Se em termos de referências bedéfilas o misticismo cósmico de Jodorowsky e Moebius substitui a influência de Druillet no livro anterior, é o Fellini de 8 1/2 que espreita. Um criador a preencher páginas com fragmentos inacabados à espera que surja uma síntese, uma inspiração, qualquer coisa. A (leve) ficcionização em termos de identidades, ou o facto de estarmos num mundo de ficção científica, não esconde o óbvio. Não estamos nada, como o próprio título sugere estamos na cabeça de Victor Mesquita, assistimos na primeira fila enquanto luta com demónios pessoais e criativos. Apesar de um disfarce operático, o tom faz uma ponte surpreendente com talentosos autores de BD mais confessional e autobiográfica, por vezes com os mais frágeis (John Porcellino, Madison Clell), por vezes com os mais confiantes (Fabrice Néaud, Joe Matt, Chester Brown), sendo essa a essência do conceito de EmovisionBD proposto pelo autor. A vulnerabilidade permite contextualizar textos grandiloquentes e referências pseudo-científicas forçadas (curiosamente numa editora que trabalha essa vertente), dá ao leitor um escape para não levar tudo a sério, a não ser no sentido em que reflecte uma viagem interior, e mostra porque Mesquita não foi o autor que Um filho do Cosmos antevia. O livro caminha miraculosamente no fio da navalha do “camp” sem cair.

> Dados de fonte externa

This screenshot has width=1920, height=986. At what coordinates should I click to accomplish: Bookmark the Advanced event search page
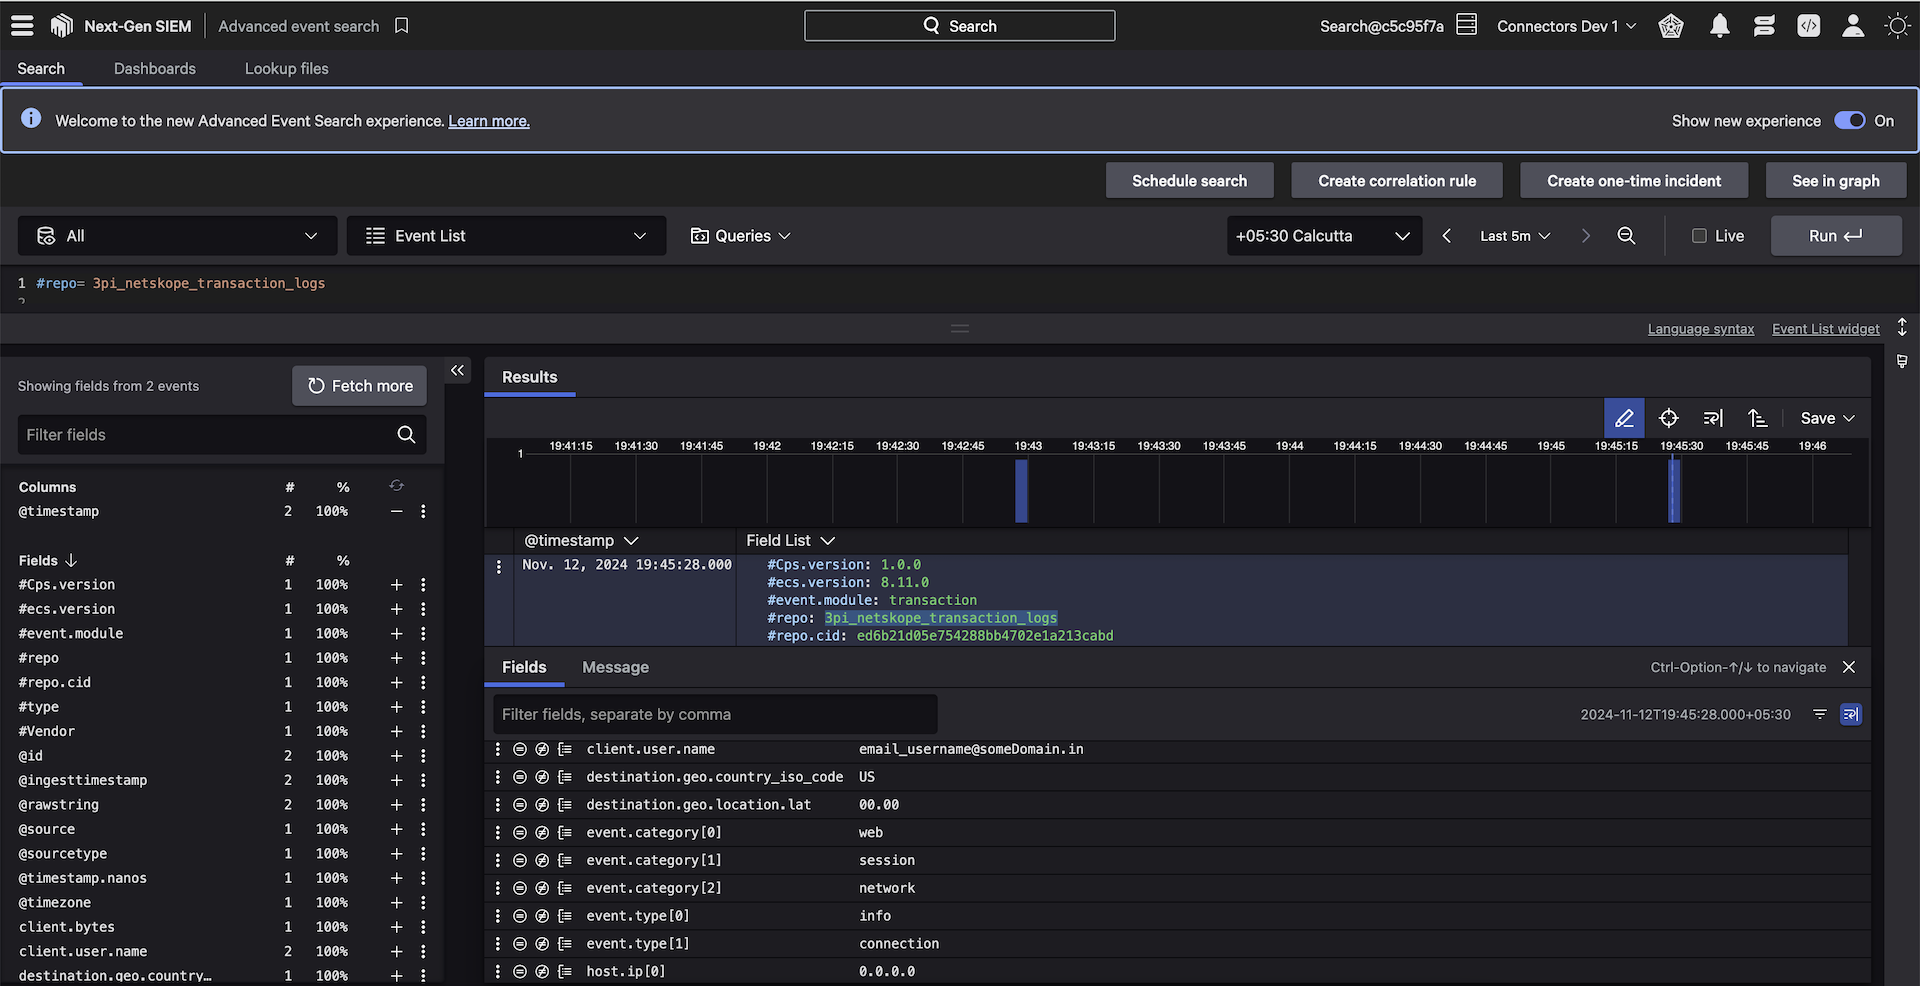point(402,26)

A junção do estilo grandioso com a fragilidade do autor torna pois A cidade dos espelhos uma das obras mais surpreendentes de que há memória. Desconfia-se que o livro resulte de uma colagem/revisitação de material com diversas origens, interesses e épocas, retocado com um bom trabalho digital, coalescido. Dada a genealogia da obra, o percurso do autor e a vontade do editor, desmontar esta génese improvável parece quase uma obrigação do próximo AmadoraBD. Por outro lado, anuncia-se novo volume de Eternus 9. Só se espera que não constitua aquilo que se temia que este fosse e não foi: um regresso marcado pela auto-satisfação, feito de certezas. Mas Victor Mesquita já assinou duas obras marcantes para a BD nacional, uma lançando pistas e apontando caminhos em potência, outra explicando porque não foram seguidos. Nada deve a ninguém.
Eternus 9: A cidade dos espelhos. Texto e desenhos de Victor Mesquita. Gradiva, 140 pp., 25 Euros.